Influence of lipophilicity on drug partitioning into sclera, choroid-retinal pigment epithelium, retina, trabecular meshwork, and optic nerve.

In vitro bovine eye tissue/phosphate-buffered saline, pH 7.4, partition coefficients (Kt:b), in vitro binding to natural melanin, and in vivo delivery at 1 h after posterior subconjunctival injection in Brown Norway rats were determined for eight beta-blockers. The Kt:b was in the order intact tissue, dry weight method >or= intact tissue, wet weight method corrected for tissue water and drug in tissue water >> intact tissue, wet weight method > homogenized tissue.

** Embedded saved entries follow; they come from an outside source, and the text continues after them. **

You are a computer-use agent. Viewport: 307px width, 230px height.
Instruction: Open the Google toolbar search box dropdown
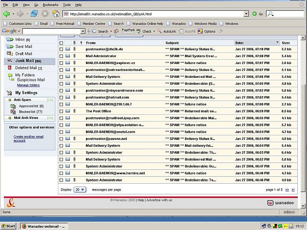pos(83,31)
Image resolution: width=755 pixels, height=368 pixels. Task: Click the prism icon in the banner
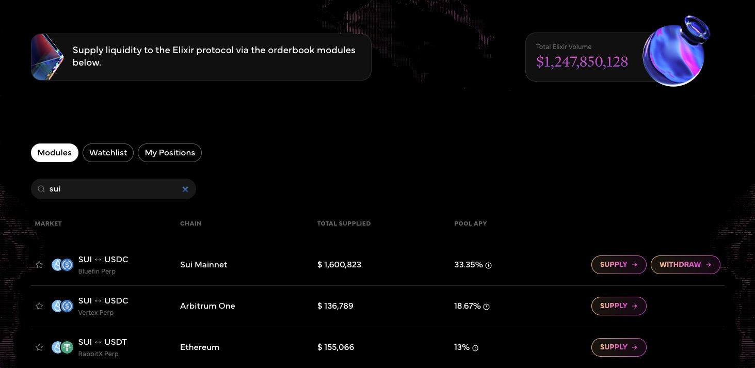pos(47,57)
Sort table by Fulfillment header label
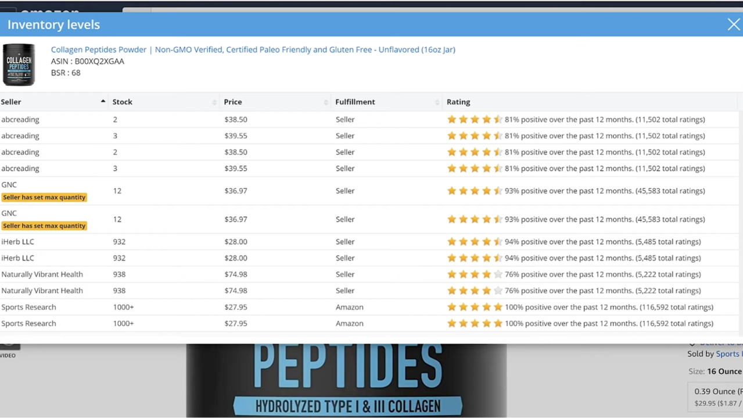Viewport: 743px width, 418px height. click(x=355, y=102)
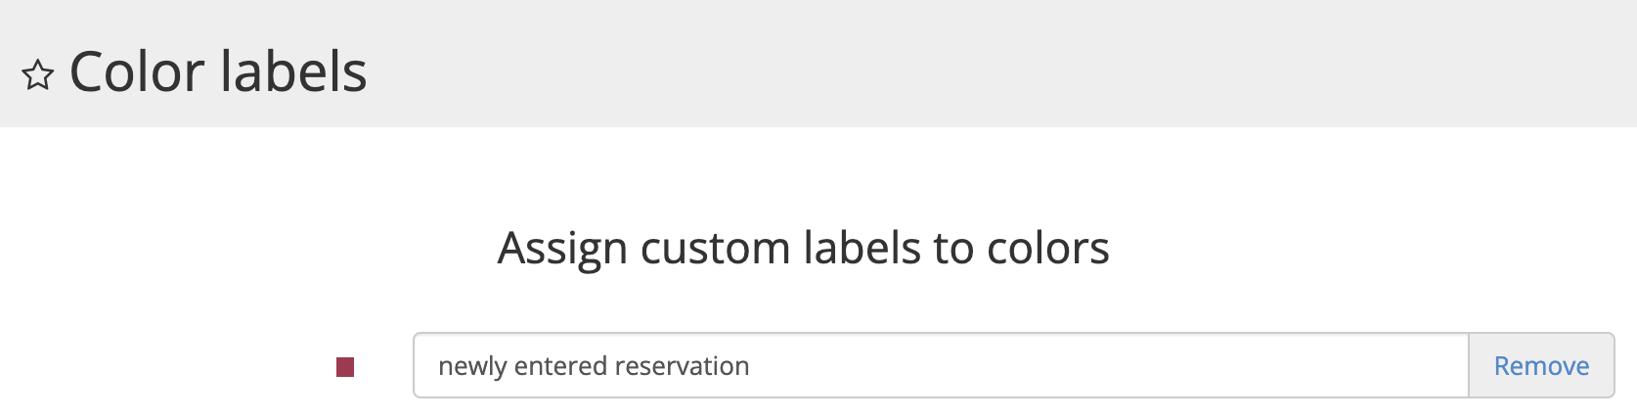Click the word 'custom' in the section heading

(714, 248)
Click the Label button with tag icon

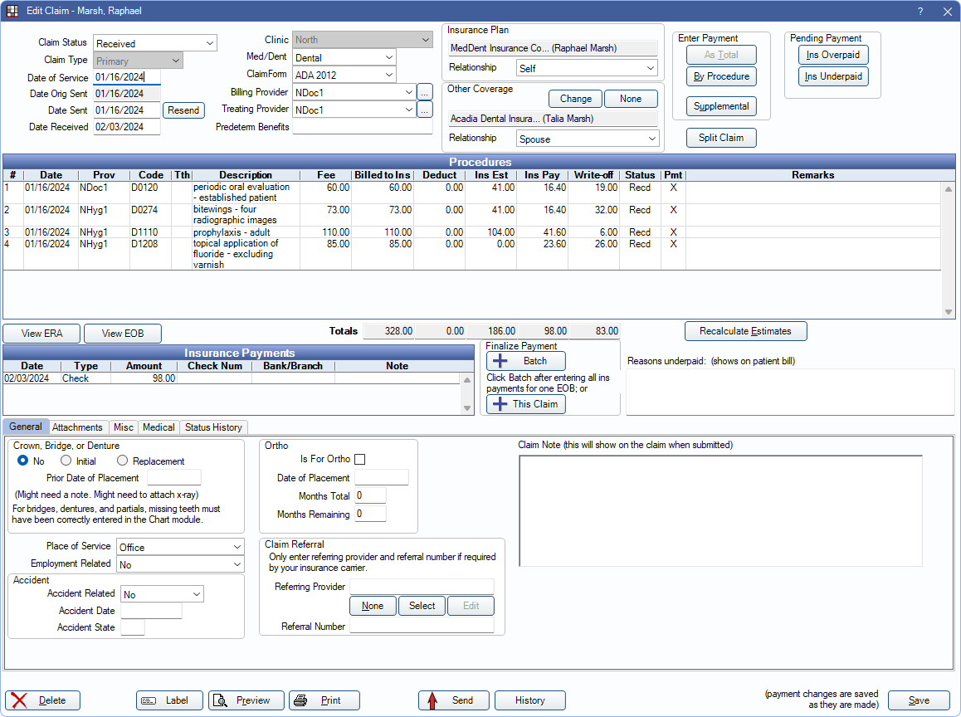169,700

In intact tissue methods, Kt:b followed the order choroid-retinal pigment epithelium (RPE) > trabecular meshwork > retina > sclera approximately optic nerve; propranolol > betaxolol > pindolol approximately timolol approximately metoprolol > sotalol approximately atenolol approximately nadolol. Intact tissue, wet weight log (Kt:b) correlated positively with log D for all tissues (R(2) of 0.7-0.9). Log (melanin binding capacity) correlated positively with choroid-RPE log (Kt:b) (R(2) of 0.5). With an increase in concentration, Kt:b decreased in trabecular meshwork for all beta-blockers and for some lipophilic beta-blockers in choroid-RPE and sclera. With an increase in drug lipophilicity, in vivo tissue distribution increased in choroid-RPE, iris-ciliary body, sclera, and cornea but exhibited a declining trend in retina, vitreous, and lens. In vitro bovine intact tissue, wet weight Kt:b correlated positively with rat in vivo tissue/vitreous humor distribution for sclera, choroid-RPE, and retina (R(2) of 0.985-0.993). In vitro tissue partition coefficients might be useful in predicting in vivo drug distribution after trans-scleral delivery. Less lipophilic solutes exhibiting limited nonproductive binding in choroid-RPE might exhibit greater trans-scleral delivery to the retina and vitreous.